== Task requirements ==
The answer must be the full set of records, repeated exactly.

== Source records ==
______
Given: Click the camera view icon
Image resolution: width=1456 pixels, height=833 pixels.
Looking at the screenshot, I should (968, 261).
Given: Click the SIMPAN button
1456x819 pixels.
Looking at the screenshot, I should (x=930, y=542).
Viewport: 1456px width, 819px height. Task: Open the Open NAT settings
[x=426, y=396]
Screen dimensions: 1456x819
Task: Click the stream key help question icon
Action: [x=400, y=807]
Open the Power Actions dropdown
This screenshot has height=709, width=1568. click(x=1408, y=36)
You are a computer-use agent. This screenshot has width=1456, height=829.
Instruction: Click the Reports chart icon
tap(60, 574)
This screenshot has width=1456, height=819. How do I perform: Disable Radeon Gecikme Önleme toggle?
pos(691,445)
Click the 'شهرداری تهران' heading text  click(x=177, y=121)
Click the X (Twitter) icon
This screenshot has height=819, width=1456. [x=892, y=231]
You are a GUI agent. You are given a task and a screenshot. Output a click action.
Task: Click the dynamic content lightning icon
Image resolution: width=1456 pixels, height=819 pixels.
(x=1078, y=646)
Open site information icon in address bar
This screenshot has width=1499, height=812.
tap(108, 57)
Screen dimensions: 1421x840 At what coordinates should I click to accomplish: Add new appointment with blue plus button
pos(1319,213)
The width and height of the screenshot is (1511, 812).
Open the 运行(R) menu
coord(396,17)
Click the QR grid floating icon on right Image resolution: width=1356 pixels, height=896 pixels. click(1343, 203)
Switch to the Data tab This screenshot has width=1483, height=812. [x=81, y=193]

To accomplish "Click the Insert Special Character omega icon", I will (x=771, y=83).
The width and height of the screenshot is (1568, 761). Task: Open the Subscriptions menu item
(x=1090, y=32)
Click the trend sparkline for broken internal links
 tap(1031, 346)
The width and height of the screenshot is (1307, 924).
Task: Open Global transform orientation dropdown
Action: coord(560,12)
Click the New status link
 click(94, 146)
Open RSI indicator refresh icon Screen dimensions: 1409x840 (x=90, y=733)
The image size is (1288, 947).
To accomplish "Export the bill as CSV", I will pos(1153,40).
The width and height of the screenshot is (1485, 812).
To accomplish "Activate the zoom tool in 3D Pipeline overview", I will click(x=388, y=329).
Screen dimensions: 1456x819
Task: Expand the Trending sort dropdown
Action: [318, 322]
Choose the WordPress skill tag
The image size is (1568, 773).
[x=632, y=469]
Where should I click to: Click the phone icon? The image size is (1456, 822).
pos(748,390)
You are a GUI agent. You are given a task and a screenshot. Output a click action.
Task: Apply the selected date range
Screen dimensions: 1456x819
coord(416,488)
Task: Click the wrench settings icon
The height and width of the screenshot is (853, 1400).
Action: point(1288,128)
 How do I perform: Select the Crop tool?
______
== Solution for this task ==
Given: Click the camera view icon
Image resolution: width=1456 pixels, height=833 pixels.
Looking at the screenshot, I should (968, 261).
Given: Click the SIMPAN button
1456x819 pixels.
Looking at the screenshot, I should (x=930, y=542).
Viewport: 1456px width, 819px height. Task: Open the Open NAT settings
[x=426, y=396]
Screen dimensions: 1456x819
Task: Click the stream key help question icon
Action: [x=400, y=807]
Open the Power Actions dropdown
This screenshot has height=709, width=1568. click(x=1408, y=36)
You are a computer-use agent. This screenshot has width=1456, height=829.
Instruction: Click the Reports chart icon
tap(60, 574)
This screenshot has width=1456, height=819. How do I perform: Disable Radeon Gecikme Önleme toggle?
pos(691,445)
Click the 'شهرداری تهران' heading text  click(x=177, y=121)
Click the X (Twitter) icon
This screenshot has height=819, width=1456. [x=892, y=231]
You are a GUI agent. You are given a task and a screenshot. Output a click action.
Task: Click the dynamic content lightning icon
Image resolution: width=1456 pixels, height=819 pixels.
(x=1078, y=646)
Open site information icon in address bar
This screenshot has width=1499, height=812.
tap(108, 57)
Screen dimensions: 1421x840 At what coordinates should I click to accomplish: Add new appointment with blue plus button
pos(1319,213)
The width and height of the screenshot is (1511, 812).
Open the 运行(R) menu
coord(396,17)
Click the QR grid floating icon on right Image resolution: width=1356 pixels, height=896 pixels. click(1343, 203)
Switch to the Data tab This screenshot has width=1483, height=812. [x=81, y=193]

To accomplish "Click the Insert Special Character omega icon", I will (x=771, y=83).
The width and height of the screenshot is (1568, 761). Task: Open the Subscriptions menu item
(x=1090, y=32)
Click the trend sparkline for broken internal links
 tap(1031, 346)
The width and height of the screenshot is (1307, 924).
Task: Open Global transform orientation dropdown
Action: coord(560,12)
Click the New status link
 click(94, 146)
Open RSI indicator refresh icon Screen dimensions: 1409x840 (x=90, y=733)
The image size is (1288, 947).
To accomplish "Export the bill as CSV", I will pos(1153,40).
The width and height of the screenshot is (1485, 812).
To accomplish "Activate the zoom tool in 3D Pipeline overview", I will click(x=388, y=329).
Screen dimensions: 1456x819
Task: Expand the Trending sort dropdown
Action: [318, 322]
Choose the WordPress skill tag
The image size is (1568, 773).
[x=632, y=469]
Where should I click to: Click the phone icon? The image size is (1456, 822).
pos(748,390)
You are a GUI agent. You are given a task and a screenshot. Output a click action.
Task: Apply the selected date range
Screen dimensions: 1456x819
coord(416,488)
Task: Click the wrench settings icon
The height and width of the screenshot is (853, 1400).
Action: point(1288,128)
 How do I perform: Select the Crop tool?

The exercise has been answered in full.